Pixel coordinate grounding data:

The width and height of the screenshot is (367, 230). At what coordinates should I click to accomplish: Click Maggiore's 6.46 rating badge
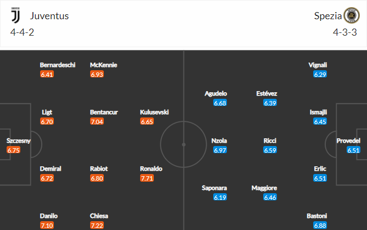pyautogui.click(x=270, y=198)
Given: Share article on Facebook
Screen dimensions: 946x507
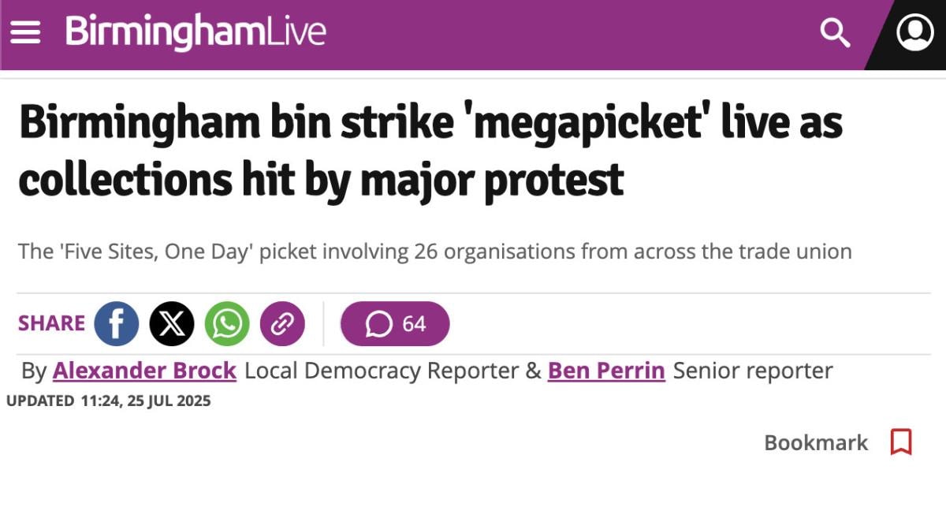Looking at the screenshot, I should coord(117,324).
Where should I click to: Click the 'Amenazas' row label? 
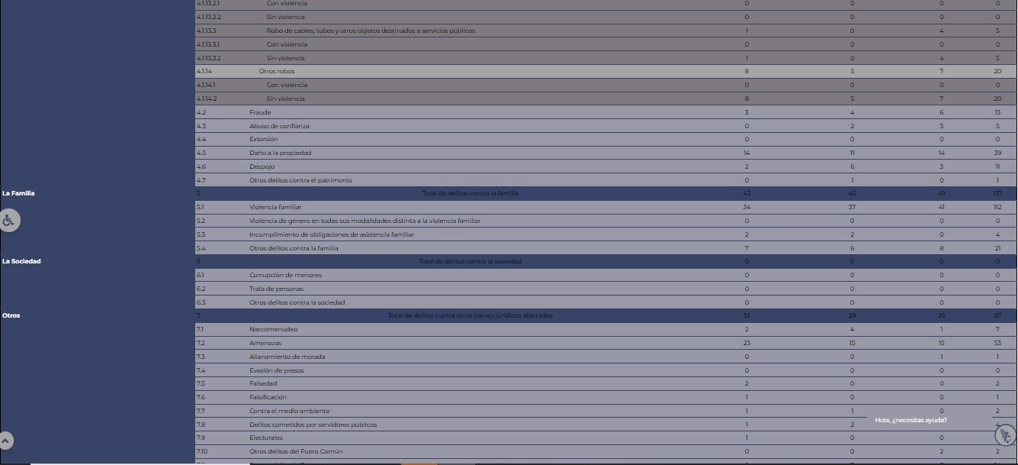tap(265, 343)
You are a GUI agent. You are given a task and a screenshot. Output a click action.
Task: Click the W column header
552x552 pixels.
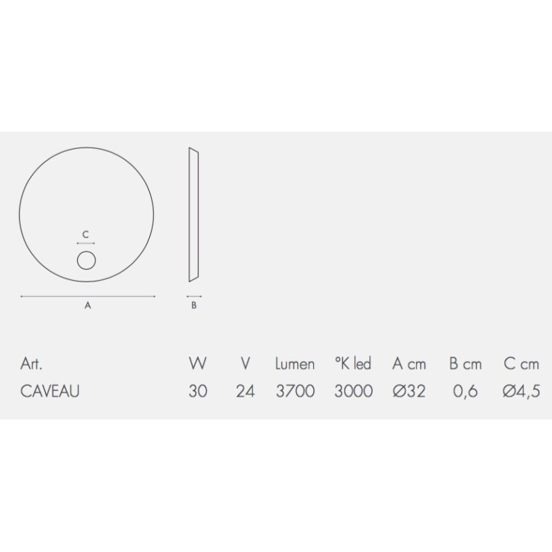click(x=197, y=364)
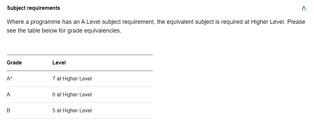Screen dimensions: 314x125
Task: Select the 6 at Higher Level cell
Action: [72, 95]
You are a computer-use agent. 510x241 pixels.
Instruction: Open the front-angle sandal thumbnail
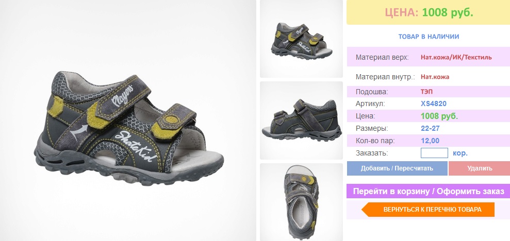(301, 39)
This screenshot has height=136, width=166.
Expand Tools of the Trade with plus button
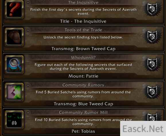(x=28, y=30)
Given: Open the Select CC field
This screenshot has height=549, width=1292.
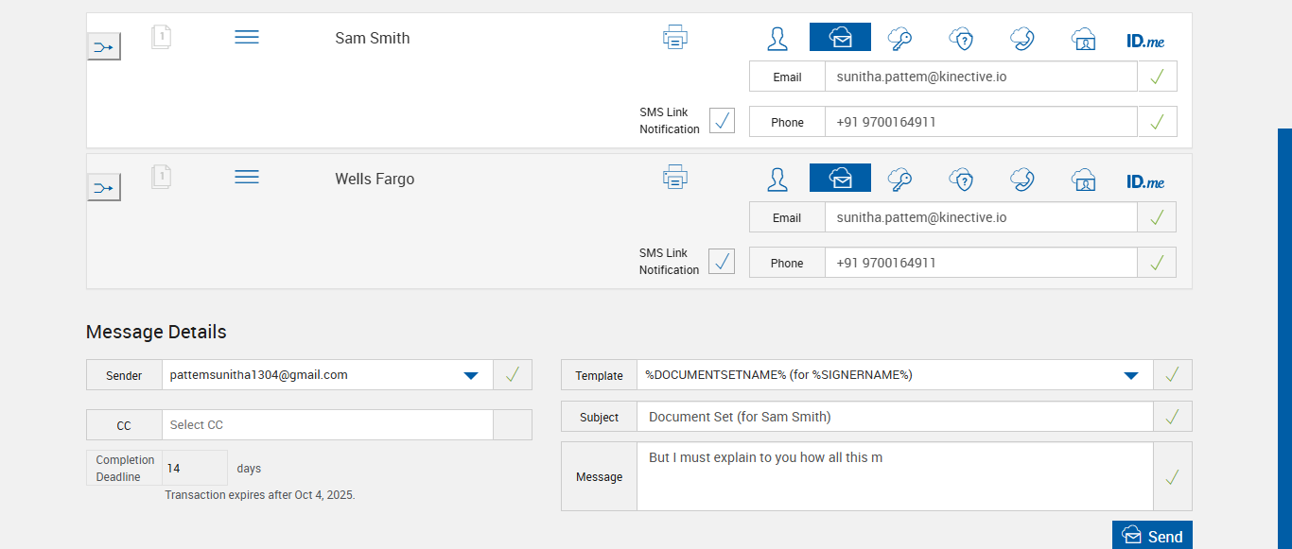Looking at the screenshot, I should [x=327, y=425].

-- Try it --
From the line with "You are a GUI" down to the last line of the entries above, set down every line exactly, apart from the pictures.

-- Response for this exercise --
You are a GUI agent. You are given a task and a screenshot. Output a click action.
Task: Click the W column header
552x552 pixels.
click(x=197, y=364)
Screen dimensions: 314x125
Task: Select the 6 at Higher Level cell
Action: [72, 95]
You are a computer-use agent. 510x241 pixels.
Instruction: Open the front-angle sandal thumbnail
(301, 39)
This screenshot has height=136, width=166.
Expand Tools of the Trade with plus button
(x=28, y=30)
Given: Open the Select CC field
This screenshot has height=549, width=1292.
Looking at the screenshot, I should [x=327, y=425].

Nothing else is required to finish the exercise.